Arms Makers See Record Revenues As Tensions Fuel Demand • Channels Television

The global arms industry has reached a record high, with the world’s top 100 arms makers generating $679 billion in revenue last year. This represents a 5.9% increase from the previous year, according to a report by the Stockholm International Peace Research Institute (SIPRI). The surge in demand is largely driven by the ongoing conflicts in Ukraine and Gaza, as well as the threat perception of Russia by European states.

The report notes that the United States is home to 39 of the world’s top 100 arms makers, including the top three: Lockheed Martin, RTX, and Northrop Grumman. These companies saw their combined revenues rise 3.8% to $334 billion in 2024, nearly half of the world’s total. However, the authors of the report also highlight that budget overruns and delays plague several key US-led programs, such as the F-35 fighter jet and the Columbia-class submarine.

European arms makers also saw significant growth, with 26 of the top 100 companies based in the region experiencing a 13% increase in revenues to $151 billion. The Czech company Czechoslovak Group saw the sharpest increase, with revenue spiking 193% to $3.6 billion, largely due to the Czech Ammunition Initiative, which provides artillery shells for Ukraine.

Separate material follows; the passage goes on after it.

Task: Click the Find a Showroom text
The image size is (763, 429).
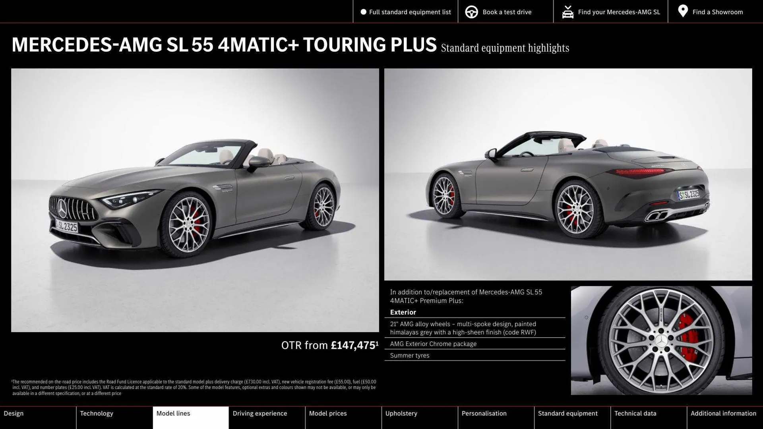Action: point(718,12)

However, the report also notes that European arms makers are facing difficulties in responding to the increased demand, with sourcing materials becoming more challenging. Chinese export restrictions on critical minerals have led companies such as France’s Thales and Germany’s Rheinmetall to warn of higher costs as they restructure their supply chains.

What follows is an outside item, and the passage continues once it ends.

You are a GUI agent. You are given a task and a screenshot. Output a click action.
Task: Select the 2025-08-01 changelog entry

The Russian arms industry, which has two companies among the top 100, saw combined revenue rise by 23% to $31.2 billion, despite a shortfall of components due to international sanctions. However, the report also highlights that the Russian arms industry is struggling to find enough skilled labor to support the projected rates of production needed to sustain Russia’s war aims.

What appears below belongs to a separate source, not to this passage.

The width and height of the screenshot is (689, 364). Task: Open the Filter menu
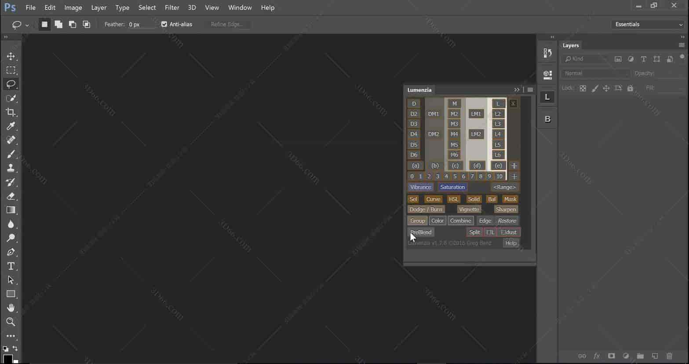(x=172, y=7)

In contrast, the Asia and Oceania region was the only region to see a decline in overall revenues, with the 23 companies based there experiencing a 1.2% drop to $130 billion. However, the authors stress that the picture across Asia is varied, and the overall drop was largely due to a decline among Chinese arms makers.

The report also notes that Israeli arms companies remain popular, with the three companies in the ranking accounting for more than half of the $31 billion in combined revenues generated by the nine Middle Eastern companies in the top 100. The growing backlash over Israel’s actions in Gaza appears to have had little impact on interest in Israeli weapons, according to SIPRI researcher Zubaida Karim.

The record high in global arms sales highlights the ongoing tensions and conflicts around the world, and the significant role that the arms industry plays in fueling these conflicts. As the demand for arms continues to rise, it remains to be seen how the industry will adapt to the challenges and uncertainties of the current geopolitical landscape.